▸ **SUPPLIED DATA**:
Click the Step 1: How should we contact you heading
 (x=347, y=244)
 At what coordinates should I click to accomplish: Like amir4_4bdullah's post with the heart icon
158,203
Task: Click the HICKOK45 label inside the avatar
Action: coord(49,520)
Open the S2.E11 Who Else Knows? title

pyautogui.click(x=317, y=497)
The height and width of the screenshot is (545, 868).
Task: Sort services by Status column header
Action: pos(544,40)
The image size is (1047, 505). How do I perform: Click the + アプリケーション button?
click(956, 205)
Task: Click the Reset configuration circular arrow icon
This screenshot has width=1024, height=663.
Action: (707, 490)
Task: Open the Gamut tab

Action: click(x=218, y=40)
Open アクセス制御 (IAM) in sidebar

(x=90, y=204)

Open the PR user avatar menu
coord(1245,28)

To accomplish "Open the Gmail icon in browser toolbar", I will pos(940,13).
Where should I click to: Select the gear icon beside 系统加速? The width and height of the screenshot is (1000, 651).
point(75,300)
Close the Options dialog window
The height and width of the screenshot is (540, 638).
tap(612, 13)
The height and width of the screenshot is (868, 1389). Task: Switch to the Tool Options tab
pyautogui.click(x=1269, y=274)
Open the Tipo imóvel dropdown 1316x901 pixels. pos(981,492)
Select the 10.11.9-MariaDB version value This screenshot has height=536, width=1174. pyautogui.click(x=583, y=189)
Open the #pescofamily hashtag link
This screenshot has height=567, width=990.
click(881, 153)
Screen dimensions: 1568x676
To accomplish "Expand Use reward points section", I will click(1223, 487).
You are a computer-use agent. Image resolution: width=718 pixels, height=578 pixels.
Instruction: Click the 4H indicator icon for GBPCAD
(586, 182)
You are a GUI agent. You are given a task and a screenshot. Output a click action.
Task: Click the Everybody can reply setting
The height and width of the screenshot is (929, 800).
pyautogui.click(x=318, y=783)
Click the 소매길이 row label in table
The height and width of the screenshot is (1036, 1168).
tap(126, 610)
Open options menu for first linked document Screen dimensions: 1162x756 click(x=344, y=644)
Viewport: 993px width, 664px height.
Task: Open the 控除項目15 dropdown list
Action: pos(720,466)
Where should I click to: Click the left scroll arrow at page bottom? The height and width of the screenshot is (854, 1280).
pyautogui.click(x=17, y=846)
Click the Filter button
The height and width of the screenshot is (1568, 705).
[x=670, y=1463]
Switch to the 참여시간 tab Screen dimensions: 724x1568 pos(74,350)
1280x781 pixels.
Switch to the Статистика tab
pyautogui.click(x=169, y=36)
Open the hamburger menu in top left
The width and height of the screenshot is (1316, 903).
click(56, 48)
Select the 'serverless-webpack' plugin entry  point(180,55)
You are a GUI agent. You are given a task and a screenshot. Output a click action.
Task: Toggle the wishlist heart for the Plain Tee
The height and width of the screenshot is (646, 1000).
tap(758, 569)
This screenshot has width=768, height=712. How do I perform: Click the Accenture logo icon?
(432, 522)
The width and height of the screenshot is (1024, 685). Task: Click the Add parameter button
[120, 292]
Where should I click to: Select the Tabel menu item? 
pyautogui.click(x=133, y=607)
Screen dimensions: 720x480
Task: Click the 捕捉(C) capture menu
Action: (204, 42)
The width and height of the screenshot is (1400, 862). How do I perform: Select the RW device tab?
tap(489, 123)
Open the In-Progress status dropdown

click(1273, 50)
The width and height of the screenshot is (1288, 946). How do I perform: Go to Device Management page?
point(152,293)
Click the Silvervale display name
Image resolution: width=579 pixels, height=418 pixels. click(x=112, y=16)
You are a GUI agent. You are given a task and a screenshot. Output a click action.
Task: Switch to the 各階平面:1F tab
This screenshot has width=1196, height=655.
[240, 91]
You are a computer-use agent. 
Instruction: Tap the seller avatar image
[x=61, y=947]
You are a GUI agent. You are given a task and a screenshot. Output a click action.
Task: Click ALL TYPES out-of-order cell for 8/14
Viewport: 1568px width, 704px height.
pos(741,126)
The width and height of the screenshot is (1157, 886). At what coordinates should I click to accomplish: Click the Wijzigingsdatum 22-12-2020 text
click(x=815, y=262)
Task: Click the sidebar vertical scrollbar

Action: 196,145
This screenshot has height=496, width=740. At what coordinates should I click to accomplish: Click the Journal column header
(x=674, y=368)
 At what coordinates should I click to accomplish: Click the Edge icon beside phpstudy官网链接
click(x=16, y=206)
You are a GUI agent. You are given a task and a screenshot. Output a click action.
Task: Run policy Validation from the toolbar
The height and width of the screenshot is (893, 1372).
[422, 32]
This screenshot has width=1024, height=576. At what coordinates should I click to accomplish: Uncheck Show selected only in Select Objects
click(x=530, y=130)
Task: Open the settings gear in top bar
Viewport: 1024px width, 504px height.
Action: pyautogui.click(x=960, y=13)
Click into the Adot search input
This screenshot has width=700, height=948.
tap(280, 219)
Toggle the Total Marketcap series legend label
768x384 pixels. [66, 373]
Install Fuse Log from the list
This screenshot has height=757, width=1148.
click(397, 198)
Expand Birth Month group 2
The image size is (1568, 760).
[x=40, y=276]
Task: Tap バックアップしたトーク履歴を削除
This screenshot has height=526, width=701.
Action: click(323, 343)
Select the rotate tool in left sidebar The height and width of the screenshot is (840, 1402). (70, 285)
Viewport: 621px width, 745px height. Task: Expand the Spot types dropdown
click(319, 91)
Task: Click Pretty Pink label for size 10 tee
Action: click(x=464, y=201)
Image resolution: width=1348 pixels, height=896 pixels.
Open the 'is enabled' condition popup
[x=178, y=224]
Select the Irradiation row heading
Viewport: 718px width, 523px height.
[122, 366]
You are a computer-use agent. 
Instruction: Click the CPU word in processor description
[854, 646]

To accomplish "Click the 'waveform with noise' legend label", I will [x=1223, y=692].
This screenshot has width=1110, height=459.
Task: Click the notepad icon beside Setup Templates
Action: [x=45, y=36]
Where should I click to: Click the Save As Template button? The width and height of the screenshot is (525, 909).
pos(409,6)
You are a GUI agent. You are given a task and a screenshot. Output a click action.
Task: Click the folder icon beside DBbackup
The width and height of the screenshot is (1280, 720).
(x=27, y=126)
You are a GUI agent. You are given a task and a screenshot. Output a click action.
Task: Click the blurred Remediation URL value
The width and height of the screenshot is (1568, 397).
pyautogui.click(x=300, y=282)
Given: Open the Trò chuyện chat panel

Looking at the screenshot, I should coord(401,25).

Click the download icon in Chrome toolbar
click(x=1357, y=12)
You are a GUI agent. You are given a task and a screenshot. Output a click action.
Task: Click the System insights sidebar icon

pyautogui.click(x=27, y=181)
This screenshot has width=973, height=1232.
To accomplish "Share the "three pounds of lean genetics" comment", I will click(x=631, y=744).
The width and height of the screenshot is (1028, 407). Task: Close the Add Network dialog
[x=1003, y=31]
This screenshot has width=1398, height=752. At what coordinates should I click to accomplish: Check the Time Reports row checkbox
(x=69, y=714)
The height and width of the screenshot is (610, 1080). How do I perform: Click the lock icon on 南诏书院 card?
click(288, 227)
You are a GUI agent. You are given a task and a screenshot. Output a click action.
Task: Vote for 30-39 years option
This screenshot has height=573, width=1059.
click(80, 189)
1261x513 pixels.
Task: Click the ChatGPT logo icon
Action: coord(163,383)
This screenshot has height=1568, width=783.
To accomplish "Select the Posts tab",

▸ **WORK TASK**:
Print the whole listing above exactly, please.

▸ **TASK RESULT**:
Click the Step 1: How should we contact you heading
 (x=347, y=244)
 At what coordinates should I click to accomplish: Like amir4_4bdullah's post with the heart icon
158,203
Task: Click the HICKOK45 label inside the avatar
Action: coord(49,520)
Open the S2.E11 Who Else Knows? title

pyautogui.click(x=317, y=497)
The height and width of the screenshot is (545, 868).
Task: Sort services by Status column header
Action: pos(544,40)
The image size is (1047, 505). How do I perform: Click the + アプリケーション button?
click(956, 205)
Task: Click the Reset configuration circular arrow icon
This screenshot has width=1024, height=663.
Action: (707, 490)
Task: Open the Gamut tab

Action: click(x=218, y=40)
Open アクセス制御 (IAM) in sidebar

(x=90, y=204)

Open the PR user avatar menu
coord(1245,28)

To accomplish "Open the Gmail icon in browser toolbar", I will pos(940,13).
Where should I click to: Select the gear icon beside 系统加速? The width and height of the screenshot is (1000, 651).
point(75,300)
Close the Options dialog window
The height and width of the screenshot is (540, 638).
tap(612, 13)
The height and width of the screenshot is (868, 1389). Task: Switch to the Tool Options tab
pyautogui.click(x=1269, y=274)
Open the Tipo imóvel dropdown 1316x901 pixels. pos(981,492)
Select the 10.11.9-MariaDB version value This screenshot has height=536, width=1174. pyautogui.click(x=583, y=189)
Open the #pescofamily hashtag link
This screenshot has height=567, width=990.
click(881, 153)
Screen dimensions: 1568x676
To accomplish "Expand Use reward points section", I will click(1223, 487).
You are a computer-use agent. Image resolution: width=718 pixels, height=578 pixels.
Instruction: Click the 4H indicator icon for GBPCAD
(586, 182)
You are a GUI agent. You are given a task and a screenshot. Output a click action.
Task: Click the Everybody can reply setting
The height and width of the screenshot is (929, 800).
pyautogui.click(x=318, y=783)
Click the 소매길이 row label in table
The height and width of the screenshot is (1036, 1168).
tap(126, 610)
Open options menu for first linked document Screen dimensions: 1162x756 click(x=344, y=644)
Viewport: 993px width, 664px height.
Task: Open the 控除項目15 dropdown list
Action: pos(720,466)
Where should I click to: Click the left scroll arrow at page bottom? The height and width of the screenshot is (854, 1280).
pyautogui.click(x=17, y=846)
Click the Filter button
The height and width of the screenshot is (1568, 705).
[x=670, y=1463]
Switch to the 참여시간 tab Screen dimensions: 724x1568 pos(74,350)
1280x781 pixels.
Switch to the Статистика tab
pyautogui.click(x=169, y=36)
Open the hamburger menu in top left
The width and height of the screenshot is (1316, 903).
click(56, 48)
Select the 'serverless-webpack' plugin entry  point(180,55)
You are a GUI agent. You are given a task and a screenshot. Output a click action.
Task: Toggle the wishlist heart for the Plain Tee
The height and width of the screenshot is (646, 1000).
tap(758, 569)
This screenshot has width=768, height=712. How do I perform: Click the Accenture logo icon?
(432, 522)
The width and height of the screenshot is (1024, 685). Task: Click the Add parameter button
[120, 292]
Where should I click to: Select the Tabel menu item? 
pyautogui.click(x=133, y=607)
Screen dimensions: 720x480
Task: Click the 捕捉(C) capture menu
Action: (204, 42)
The width and height of the screenshot is (1400, 862). How do I perform: Select the RW device tab?
tap(489, 123)
Open the In-Progress status dropdown

click(1273, 50)
The width and height of the screenshot is (1288, 946). How do I perform: Go to Device Management page?
point(152,293)
Click the Silvervale display name
Image resolution: width=579 pixels, height=418 pixels. click(x=112, y=16)
You are a GUI agent. You are given a task and a screenshot. Output a click action.
Task: Switch to the 各階平面:1F tab
This screenshot has width=1196, height=655.
[240, 91]
You are a computer-use agent. 
Instruction: Tap the seller avatar image
[x=61, y=947]
You are a GUI agent. You are given a task and a screenshot. Output a click action.
Task: Click ALL TYPES out-of-order cell for 8/14
Viewport: 1568px width, 704px height.
pos(741,126)
The width and height of the screenshot is (1157, 886). At what coordinates should I click to accomplish: Click the Wijzigingsdatum 22-12-2020 text
click(x=815, y=262)
Task: Click the sidebar vertical scrollbar

Action: 196,145
This screenshot has height=496, width=740. At what coordinates should I click to accomplish: Click the Journal column header
(x=674, y=368)
 At what coordinates should I click to accomplish: Click the Edge icon beside phpstudy官网链接
click(x=16, y=206)
You are a GUI agent. You are given a task and a screenshot. Output a click action.
Task: Run policy Validation from the toolbar
The height and width of the screenshot is (893, 1372).
[422, 32]
This screenshot has width=1024, height=576. At what coordinates should I click to accomplish: Uncheck Show selected only in Select Objects
click(x=530, y=130)
Task: Open the settings gear in top bar
Viewport: 1024px width, 504px height.
Action: pyautogui.click(x=960, y=13)
Click into the Adot search input
This screenshot has width=700, height=948.
tap(280, 219)
Toggle the Total Marketcap series legend label
768x384 pixels. [66, 373]
Install Fuse Log from the list
This screenshot has height=757, width=1148.
click(397, 198)
Expand Birth Month group 2
The image size is (1568, 760).
[x=40, y=276]
Task: Tap バックアップしたトーク履歴を削除
This screenshot has height=526, width=701.
Action: click(323, 343)
Select the rotate tool in left sidebar The height and width of the screenshot is (840, 1402). (70, 285)
Viewport: 621px width, 745px height. Task: Expand the Spot types dropdown
click(319, 91)
Task: Click Pretty Pink label for size 10 tee
Action: click(x=464, y=201)
Image resolution: width=1348 pixels, height=896 pixels.
Open the 'is enabled' condition popup
[x=178, y=224]
Select the Irradiation row heading
Viewport: 718px width, 523px height.
[122, 366]
You are a computer-use agent. 
Instruction: Click the CPU word in processor description
[854, 646]

To accomplish "Click the 'waveform with noise' legend label", I will [x=1223, y=692].
This screenshot has width=1110, height=459.
Task: Click the notepad icon beside Setup Templates
Action: [x=45, y=36]
Where should I click to: Click the Save As Template button? The width and height of the screenshot is (525, 909).
pos(409,6)
You are a GUI agent. You are given a task and a screenshot. Output a click action.
Task: Click the folder icon beside DBbackup
The width and height of the screenshot is (1280, 720).
(x=27, y=126)
You are a GUI agent. You are given a task and a screenshot. Output a click action.
Task: Click the blurred Remediation URL value
The width and height of the screenshot is (1568, 397).
pyautogui.click(x=300, y=282)
Given: Open the Trò chuyện chat panel

Looking at the screenshot, I should coord(401,25).

Click the download icon in Chrome toolbar
click(x=1357, y=12)
You are a GUI agent. You are given a task and a screenshot. Output a click action.
Task: Click the System insights sidebar icon

pyautogui.click(x=27, y=181)
This screenshot has width=973, height=1232.
To accomplish "Share the "three pounds of lean genetics" comment", I will click(x=631, y=744).
The width and height of the screenshot is (1028, 407). Task: Close the Add Network dialog
[x=1003, y=31]
This screenshot has width=1398, height=752. At what coordinates should I click to accomplish: Check the Time Reports row checkbox
(x=69, y=714)
The height and width of the screenshot is (610, 1080). How do I perform: Click the lock icon on 南诏书院 card?
click(288, 227)
You are a GUI agent. You are given a task and a screenshot. Output a click action.
Task: Vote for 30-39 years option
This screenshot has height=573, width=1059.
click(80, 189)
1261x513 pixels.
Task: Click the ChatGPT logo icon
Action: coord(163,383)
This screenshot has height=1568, width=783.
To accomplish "Select the Posts tab",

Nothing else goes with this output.